Or so it would seem. The following discussion sets out the basic elements of a dialogic approach to ethics.
Dialogic ethics is organized around an extended notion of collegiality. It presupposes that all credentialed health care professionals are indispensable co-participants in a relationship of exchange. Participants are accorded equal opportunity to freely express their beliefs, values, traditions and perspectives. We maintain that professionals of all stripes stand to gain from engaging the perspectives and ideas of rival conceptions rather than being driven by the logic of their own particular category of professional moral knowledge. It may produce new, possibly hybrid, systems of ethical thought and moral standards that are appropriate to today's multidisciplinary health care environments.
We know that incompatible values and conflicting expectations of the 'right thing to do' can be found at most every juncture of the treatment process. Ideals, moral concerns, evaluative standards and experiential perspectives 'outside' established patterns of judgement and understanding that strike some as understandable and important may be regarded by others as incompatible with their own values and systems of meaning. Orthodox ethical discourses tend to obscure unspoken diversity and cover over moral conflict with rather bland absolute and universalistic norms.

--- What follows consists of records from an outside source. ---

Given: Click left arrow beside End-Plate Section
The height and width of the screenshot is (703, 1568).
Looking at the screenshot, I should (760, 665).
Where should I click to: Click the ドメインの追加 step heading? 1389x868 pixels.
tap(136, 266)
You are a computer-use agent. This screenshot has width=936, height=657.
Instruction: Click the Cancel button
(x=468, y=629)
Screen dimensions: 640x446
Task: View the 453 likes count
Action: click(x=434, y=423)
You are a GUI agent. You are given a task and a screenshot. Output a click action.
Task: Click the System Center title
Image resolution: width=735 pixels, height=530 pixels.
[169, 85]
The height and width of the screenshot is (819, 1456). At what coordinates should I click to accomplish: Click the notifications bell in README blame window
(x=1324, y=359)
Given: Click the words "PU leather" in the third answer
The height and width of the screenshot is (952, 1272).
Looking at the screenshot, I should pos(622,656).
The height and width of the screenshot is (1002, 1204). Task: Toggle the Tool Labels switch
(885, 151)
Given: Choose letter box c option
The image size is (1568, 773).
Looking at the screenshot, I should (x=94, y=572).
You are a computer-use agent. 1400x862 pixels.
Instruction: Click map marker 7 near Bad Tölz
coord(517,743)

Traditional approaches stand in open contradiction to dialogic ethics. Although consensus is something which participants may aim in the exchange, dialogic ethics does not stipulate mutual agreement as a necessary precondition for exchange. Rather, it acknowledges and accepts the possibility of conflict between moral discourses and ethical systems within an ongoing process of negotiation. This is not to suggest that dialogic encounters never result in consensual agreement over common standards of evaluation for judging practice, knowledge, beliefs, and conduct. However, consensus is understood as something that is constructed discursively from the bottom up. Universality and particularity may therefore figure in the new vantage point.